Exercise >> Which lines of the entries below contain the string "California"? Copy each one.

※ ※ ※

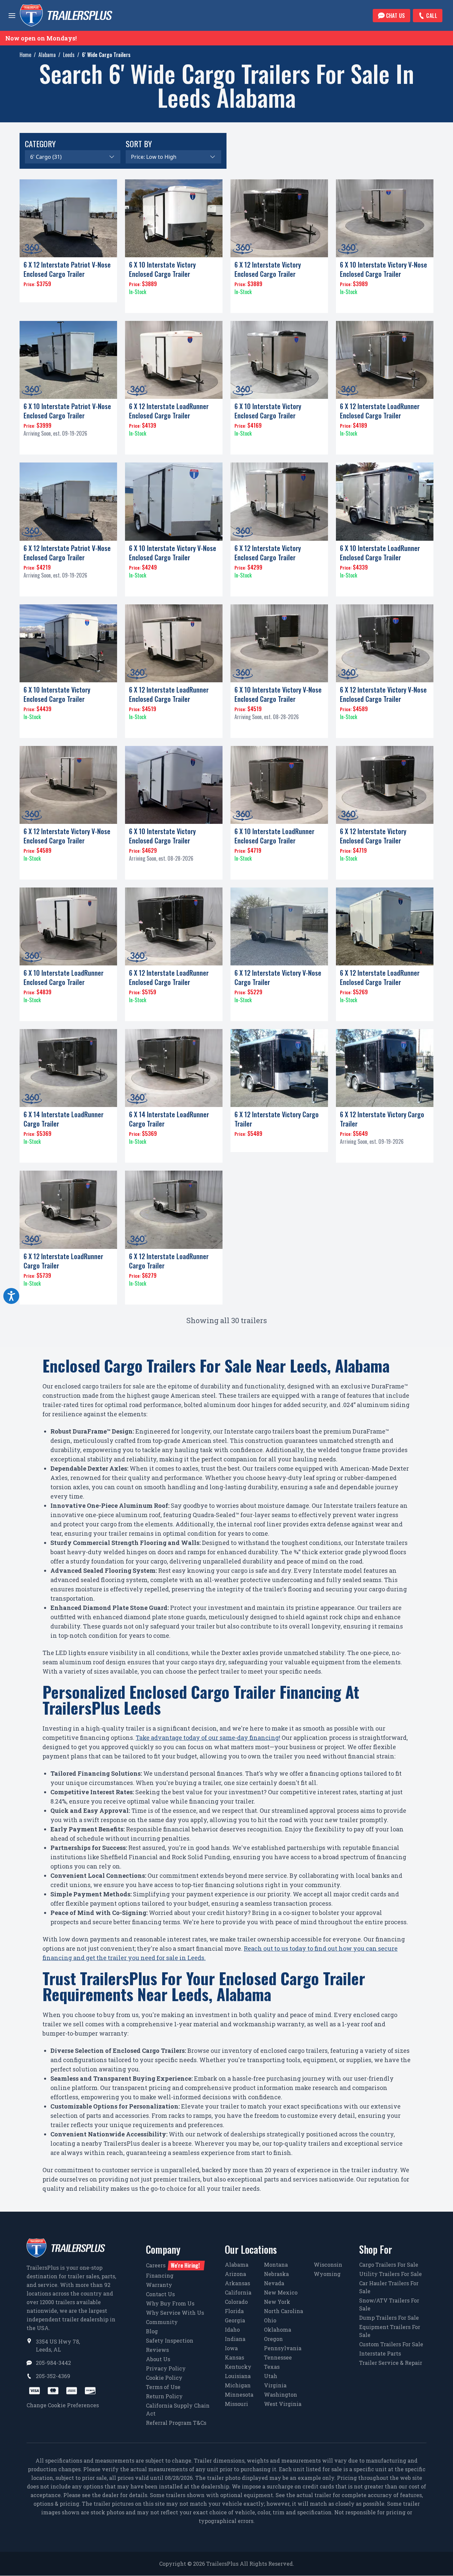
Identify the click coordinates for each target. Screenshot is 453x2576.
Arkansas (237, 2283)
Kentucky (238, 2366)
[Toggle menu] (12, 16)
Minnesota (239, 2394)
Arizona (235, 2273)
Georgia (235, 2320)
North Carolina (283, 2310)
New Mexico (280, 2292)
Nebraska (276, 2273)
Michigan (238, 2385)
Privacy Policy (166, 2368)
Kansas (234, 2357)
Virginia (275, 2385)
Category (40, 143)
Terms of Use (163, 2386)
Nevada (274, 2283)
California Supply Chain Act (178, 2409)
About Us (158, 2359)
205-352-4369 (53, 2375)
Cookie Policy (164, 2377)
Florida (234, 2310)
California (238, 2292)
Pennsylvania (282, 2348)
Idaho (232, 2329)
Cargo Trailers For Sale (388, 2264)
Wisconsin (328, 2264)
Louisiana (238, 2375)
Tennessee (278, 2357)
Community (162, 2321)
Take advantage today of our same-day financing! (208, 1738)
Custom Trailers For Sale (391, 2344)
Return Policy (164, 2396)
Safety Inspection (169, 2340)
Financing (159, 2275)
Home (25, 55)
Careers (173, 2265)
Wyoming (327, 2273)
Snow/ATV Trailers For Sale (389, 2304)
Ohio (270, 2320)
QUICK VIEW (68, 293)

※ ※ ※

Worked solution >>
California Supply Chain Act (178, 2409)
California (238, 2292)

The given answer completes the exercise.